= Excerpt =
--- --- ---
Latitude: 51.2201 / 51°13'12"N

Longitude: -3.8033 / 3°48'11"W

OS Eastings: 274159.13148

OS Northings: 148309.68239

OS Grid: SS741483

Mapcode National: GBR L2.3J9Y

Mapcode Global: VH5JS.1L6K

Entry Name: Myrtleberry South Camp, a late prehistoric hillslope enclosure 440m south west of Waters Meet House

Scheduled Date: 10 November 1969

Last Amended: 16 October 2002

Source: Historic England

Source ID: 1020806

English Heritage Legacy ID: 33055

County: Devon

Civil Parish: Brendon and Countisbury

Traditional County: Devon

Lieutenancy Area (Ceremonial County): Devon

Church of England Parish: Lynton St Mary the Virgin

Church of England Diocese: Exeter

Details

The monument includes a late prehistoric hillslope enclosure known as
Myrtleberry South Camp which is located just above an east facing valley
side above the Hoaroak River. It is considered to be Iron Age in date and
thus broadly contemporary with the Iron Age multiple enclosure fort of
Myrtleberry North Camp which lies some 450m to the north east, and is the
subject of a seperate scheduling.
--- --- ---
= Data excerpt =

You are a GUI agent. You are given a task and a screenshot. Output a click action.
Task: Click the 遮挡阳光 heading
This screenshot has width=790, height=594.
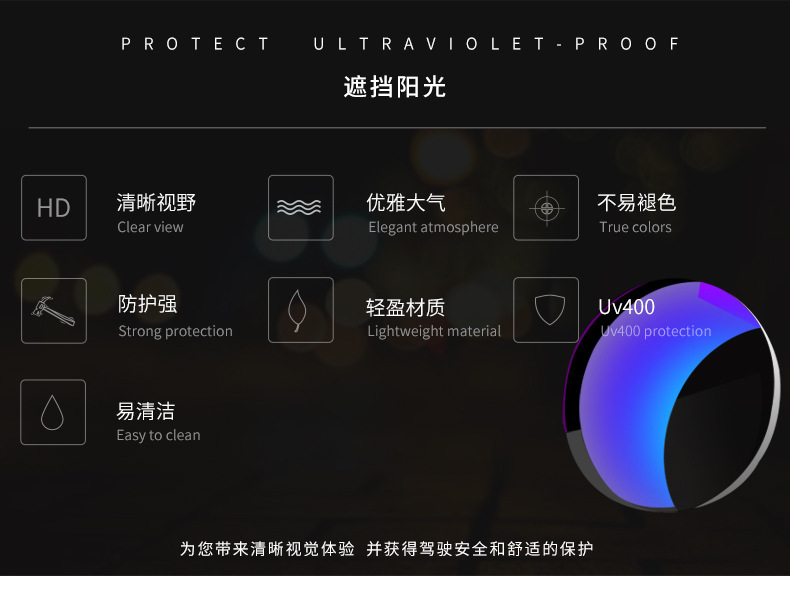click(394, 87)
--- --- ---
= Required work =
a: In the Myrtleberry South Camp entry, which river does the hillslope enclosure sit above?
b: Resume the Myrtleberry South Camp entry from the point where its text stops.
The lines are not needed here.

= Outputs in order =
a: The Hoaroak River.

b:
The enclosure, which is sub-rectangular in shape with rounded corners, has
been terraced into the hillside and is defined on three sides by a single bank
and ditch. The bank has an average width of 4.5m and is 0.7m high internally
and 1.6m high above the external ditch which is around 4m wide. The ditch has
silted up over the millennia and is no longer visible over much of its length
although it will survive as a buried feature and, where it is visible at the
south western and north western corners of the enclosure, it retains a depth
of 0.5m. The remaining eastern side of the enclosure has been formed by
excavated material from the interior having been dumped downhill to create a
platform marked by an outer facing scarp up to 5m wide and 2m high which
merges at its base with the natural slope of the valley side. The original
entrance was probably on the northern face where there are indicative
earthwork traces and a gap now occupied by a modern path; the gap which lies
directly opposite in the southern face may have been created to facilitate the
path and is thought to be modern. The interior of the enclosure
measures about 80m north east-south west by 35m north west-south east,
providing an area of about 0.28ha within which there are at least seven
identifiable building platforms. Most of these platforms take the form of
crescent-shaped stone-revetted scarps built against the inner western
enclosure wall. They vary in their dimensions from 3m to 10m across and from
0.3m to 1.4m in height.
All fixed information boards are excluded from the scheduling, although
the ground beneath them is included.

MAP EXTRACT
The site of the monument is shown on the attached map extract.
It includes a 2 metre boundary around the archaeological features,
considered to be essential for the monument's support and preservation.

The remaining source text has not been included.